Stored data
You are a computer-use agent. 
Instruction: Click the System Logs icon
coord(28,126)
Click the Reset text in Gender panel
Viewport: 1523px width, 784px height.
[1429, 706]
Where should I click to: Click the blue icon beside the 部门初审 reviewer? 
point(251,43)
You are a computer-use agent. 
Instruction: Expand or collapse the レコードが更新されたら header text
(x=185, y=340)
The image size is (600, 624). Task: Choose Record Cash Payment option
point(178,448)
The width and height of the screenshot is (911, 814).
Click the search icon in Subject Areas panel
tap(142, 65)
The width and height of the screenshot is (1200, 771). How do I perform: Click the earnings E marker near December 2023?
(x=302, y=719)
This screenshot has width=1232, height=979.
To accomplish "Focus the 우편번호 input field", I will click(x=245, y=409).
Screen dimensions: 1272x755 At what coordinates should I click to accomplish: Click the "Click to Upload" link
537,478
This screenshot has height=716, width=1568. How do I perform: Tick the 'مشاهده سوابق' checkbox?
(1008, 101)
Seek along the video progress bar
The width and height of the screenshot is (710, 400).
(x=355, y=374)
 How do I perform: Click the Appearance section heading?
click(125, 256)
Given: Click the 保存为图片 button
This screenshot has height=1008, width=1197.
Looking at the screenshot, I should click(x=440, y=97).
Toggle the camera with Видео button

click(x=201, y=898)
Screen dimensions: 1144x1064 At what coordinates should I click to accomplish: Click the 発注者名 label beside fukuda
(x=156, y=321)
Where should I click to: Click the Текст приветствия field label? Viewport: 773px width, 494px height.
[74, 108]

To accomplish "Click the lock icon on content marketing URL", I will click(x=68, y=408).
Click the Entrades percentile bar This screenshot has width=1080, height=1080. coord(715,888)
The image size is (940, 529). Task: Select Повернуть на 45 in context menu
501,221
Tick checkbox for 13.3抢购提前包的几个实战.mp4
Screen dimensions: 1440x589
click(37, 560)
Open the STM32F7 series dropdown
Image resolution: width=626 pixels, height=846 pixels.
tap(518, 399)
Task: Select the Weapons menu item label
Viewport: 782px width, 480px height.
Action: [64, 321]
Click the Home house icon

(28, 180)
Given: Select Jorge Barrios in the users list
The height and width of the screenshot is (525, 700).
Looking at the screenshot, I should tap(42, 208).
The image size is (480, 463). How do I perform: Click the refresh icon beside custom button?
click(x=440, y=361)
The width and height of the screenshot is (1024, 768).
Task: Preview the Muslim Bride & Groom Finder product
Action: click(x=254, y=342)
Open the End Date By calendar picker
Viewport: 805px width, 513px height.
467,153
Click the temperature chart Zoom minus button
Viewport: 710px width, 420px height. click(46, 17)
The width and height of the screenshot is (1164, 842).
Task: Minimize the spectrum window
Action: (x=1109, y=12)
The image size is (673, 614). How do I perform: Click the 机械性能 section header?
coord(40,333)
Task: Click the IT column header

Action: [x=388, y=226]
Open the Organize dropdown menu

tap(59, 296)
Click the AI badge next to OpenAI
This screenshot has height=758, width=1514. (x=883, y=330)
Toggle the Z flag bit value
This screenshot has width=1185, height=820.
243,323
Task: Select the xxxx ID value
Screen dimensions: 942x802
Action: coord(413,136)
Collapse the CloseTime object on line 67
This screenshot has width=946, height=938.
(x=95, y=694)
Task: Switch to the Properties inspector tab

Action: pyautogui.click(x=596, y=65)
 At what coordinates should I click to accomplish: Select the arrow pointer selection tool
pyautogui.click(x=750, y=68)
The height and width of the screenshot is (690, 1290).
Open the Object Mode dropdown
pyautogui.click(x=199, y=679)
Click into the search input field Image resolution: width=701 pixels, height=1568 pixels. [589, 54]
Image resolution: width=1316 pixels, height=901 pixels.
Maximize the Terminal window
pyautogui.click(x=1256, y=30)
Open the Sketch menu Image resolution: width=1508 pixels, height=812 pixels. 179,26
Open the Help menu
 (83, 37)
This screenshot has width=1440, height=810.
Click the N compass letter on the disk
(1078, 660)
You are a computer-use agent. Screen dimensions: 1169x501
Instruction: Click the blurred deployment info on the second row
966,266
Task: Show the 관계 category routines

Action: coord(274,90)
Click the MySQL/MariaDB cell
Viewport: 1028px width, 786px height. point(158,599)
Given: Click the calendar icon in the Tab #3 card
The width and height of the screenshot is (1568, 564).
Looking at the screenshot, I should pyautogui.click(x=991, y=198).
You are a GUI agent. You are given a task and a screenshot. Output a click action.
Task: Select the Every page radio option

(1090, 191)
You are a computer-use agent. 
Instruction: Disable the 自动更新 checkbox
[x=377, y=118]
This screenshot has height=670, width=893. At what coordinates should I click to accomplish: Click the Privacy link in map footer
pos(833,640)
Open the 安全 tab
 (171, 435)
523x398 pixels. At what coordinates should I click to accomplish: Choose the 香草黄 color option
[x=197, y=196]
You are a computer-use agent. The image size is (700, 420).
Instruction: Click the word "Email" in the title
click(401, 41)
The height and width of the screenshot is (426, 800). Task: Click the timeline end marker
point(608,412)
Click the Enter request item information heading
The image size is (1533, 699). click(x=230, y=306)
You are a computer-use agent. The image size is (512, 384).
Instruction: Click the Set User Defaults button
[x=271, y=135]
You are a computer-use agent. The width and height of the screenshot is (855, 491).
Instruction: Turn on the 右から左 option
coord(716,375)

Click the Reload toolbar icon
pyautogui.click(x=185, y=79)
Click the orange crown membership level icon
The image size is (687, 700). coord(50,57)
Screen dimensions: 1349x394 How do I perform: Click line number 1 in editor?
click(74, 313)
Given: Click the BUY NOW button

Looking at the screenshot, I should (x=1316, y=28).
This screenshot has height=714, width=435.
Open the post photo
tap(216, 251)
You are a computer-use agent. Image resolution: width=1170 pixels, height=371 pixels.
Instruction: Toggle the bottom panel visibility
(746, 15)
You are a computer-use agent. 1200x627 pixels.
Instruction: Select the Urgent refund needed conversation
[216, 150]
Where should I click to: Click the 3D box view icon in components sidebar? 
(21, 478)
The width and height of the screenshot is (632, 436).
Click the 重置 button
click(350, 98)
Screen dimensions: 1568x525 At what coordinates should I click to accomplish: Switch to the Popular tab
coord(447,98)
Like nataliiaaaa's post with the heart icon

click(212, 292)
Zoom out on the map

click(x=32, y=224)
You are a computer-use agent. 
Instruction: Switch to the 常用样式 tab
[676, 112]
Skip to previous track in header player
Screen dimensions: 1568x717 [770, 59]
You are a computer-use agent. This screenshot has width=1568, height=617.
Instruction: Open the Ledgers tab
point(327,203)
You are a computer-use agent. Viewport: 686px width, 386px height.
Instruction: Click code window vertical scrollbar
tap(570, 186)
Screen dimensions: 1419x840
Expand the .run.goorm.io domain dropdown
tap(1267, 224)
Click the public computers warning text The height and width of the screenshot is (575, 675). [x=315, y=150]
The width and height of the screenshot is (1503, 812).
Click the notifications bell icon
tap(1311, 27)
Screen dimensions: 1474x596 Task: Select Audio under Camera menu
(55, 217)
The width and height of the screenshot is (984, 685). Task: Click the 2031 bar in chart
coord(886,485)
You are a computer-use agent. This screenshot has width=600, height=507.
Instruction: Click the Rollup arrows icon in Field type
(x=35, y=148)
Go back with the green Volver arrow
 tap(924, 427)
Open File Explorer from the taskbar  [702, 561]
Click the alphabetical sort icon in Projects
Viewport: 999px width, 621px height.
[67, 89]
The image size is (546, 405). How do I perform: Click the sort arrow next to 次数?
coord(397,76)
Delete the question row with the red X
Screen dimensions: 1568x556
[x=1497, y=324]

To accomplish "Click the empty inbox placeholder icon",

• [Problem statement]:
Scan the data above for the word "value". Copy every line in which it is found.

• [Reply]:
Toggle the Z flag bit value
Task: Select the xxxx ID value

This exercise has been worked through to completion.